I haven’t knit a stitch in more than a month. Now, this is pretty unusual for me. Knitting is very relaxing and centering for me (and for many people. It used to help rehabilitate prisoners and many people have written about its health benefits. But, I’ve not been feeling it recently. I started a KAL with ravelry group but I’m still on the first clue. I’ve read through all of the pattern now and I look forward to finishing the cowl (I’m making a cowl!) at some point this year but I didn’t finish it in April and I won’t finish it May.

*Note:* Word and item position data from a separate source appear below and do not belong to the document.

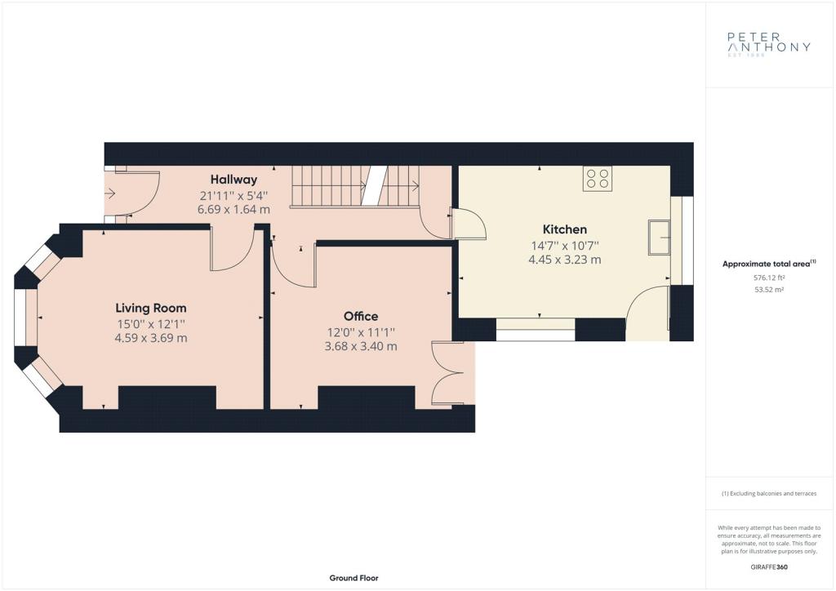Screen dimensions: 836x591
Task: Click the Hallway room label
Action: click(233, 180)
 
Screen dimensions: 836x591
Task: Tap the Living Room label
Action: click(151, 308)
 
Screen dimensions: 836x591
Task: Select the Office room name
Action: click(361, 316)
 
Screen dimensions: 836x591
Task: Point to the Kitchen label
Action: click(565, 229)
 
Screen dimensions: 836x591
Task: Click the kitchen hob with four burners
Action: click(597, 179)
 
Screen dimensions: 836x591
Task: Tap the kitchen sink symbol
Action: click(660, 237)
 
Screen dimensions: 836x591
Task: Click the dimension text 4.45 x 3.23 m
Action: click(565, 260)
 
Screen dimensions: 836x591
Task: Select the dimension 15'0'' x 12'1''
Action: click(151, 323)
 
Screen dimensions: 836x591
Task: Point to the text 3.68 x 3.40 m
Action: click(361, 346)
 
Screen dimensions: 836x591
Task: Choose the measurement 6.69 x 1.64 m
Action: click(233, 210)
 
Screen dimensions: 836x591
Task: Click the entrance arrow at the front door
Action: click(110, 193)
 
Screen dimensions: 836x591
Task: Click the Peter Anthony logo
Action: click(769, 44)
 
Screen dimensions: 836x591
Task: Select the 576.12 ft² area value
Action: click(769, 278)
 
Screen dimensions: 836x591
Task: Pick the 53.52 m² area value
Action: click(769, 290)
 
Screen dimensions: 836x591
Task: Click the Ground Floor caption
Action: click(354, 578)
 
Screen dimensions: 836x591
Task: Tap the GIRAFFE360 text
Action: click(769, 567)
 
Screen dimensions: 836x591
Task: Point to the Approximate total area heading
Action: click(769, 264)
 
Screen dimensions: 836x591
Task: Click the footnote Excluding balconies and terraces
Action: click(769, 494)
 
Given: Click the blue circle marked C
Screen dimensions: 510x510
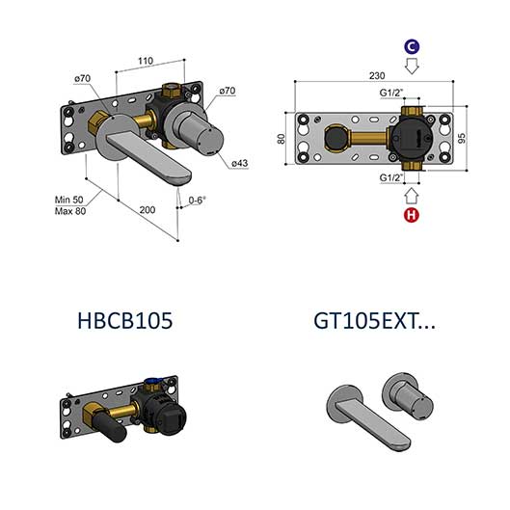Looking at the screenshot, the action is [412, 47].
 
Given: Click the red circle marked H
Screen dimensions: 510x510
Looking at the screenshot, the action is [412, 215].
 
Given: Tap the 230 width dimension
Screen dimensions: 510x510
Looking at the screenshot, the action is [377, 76].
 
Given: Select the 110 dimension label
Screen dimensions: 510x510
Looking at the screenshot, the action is [145, 61].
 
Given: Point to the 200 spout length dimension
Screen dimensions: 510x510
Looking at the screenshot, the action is [148, 210].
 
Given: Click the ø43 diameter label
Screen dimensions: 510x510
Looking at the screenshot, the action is [240, 163].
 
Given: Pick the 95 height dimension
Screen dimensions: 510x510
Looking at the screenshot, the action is [461, 138].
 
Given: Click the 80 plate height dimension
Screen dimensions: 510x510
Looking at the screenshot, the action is [281, 139].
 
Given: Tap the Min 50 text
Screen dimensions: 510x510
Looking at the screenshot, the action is [69, 200].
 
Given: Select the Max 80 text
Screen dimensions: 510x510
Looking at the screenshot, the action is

Instead, although this was an unintentional instead, I’ve been spinning. For the last couple of weeks I’ve managed to spin between 15-40 minutes every day. Spinning, like knitting, has a lot to offer. With spinning, you have to manage the project. 15-40 minutes a day can get you pretty far if you have a plan. You are in control of how thick the yarn is (and this affects how much yardage you can get out the roving braid or batt or whatever you’re spinning from.) You have control over what colors you mix (or don’t) and how you mix them. You choose which technique you’re going to use. Do you want self striping yarn? Maybe you’ll chain-ply (this is sometimes called Navajo-plying. I keep meaning to look into why that is. When I know, you’ll know) and you’ll get a 3-ply finished product that will stripe. Or, maybe you want a barber poll. And, then you can intentionally over- or under-ply your threads and that will change the look of the finished product. And, I haven’t even gotten into materials! You can spin animal fiber: sheep’s wool (there are so many types of sheep!) or llama wool or alpaca wool or goat wool or rabbit wool! Who knows what else! And, you can spin plants: cotton and linen, for example. You can even spin Science: I have some roving made out of milk protein! MILK PROTEIN! How cool is that?

Being able to sit down and think through a project and then see that project go from a pile of wool to an eventually knitted product is enormously gratifying. The rhythm of the wheel is relaxing. I can spin while doing other things (like catching up on my favorite TV shows or listening to the next section of In Search of Lost Time or facetiming with friends.) And, I don’t even have to spend a lot of time on it to make progress. I love crafting because of all of these things but that last one sometimes acts as a reminder that small time investments can get you where you’re going. This is especially useful when you’re staring in the face of a big project. Life is little steps. (And, in my house, sometimes those steps are on a spinning wheel treadle.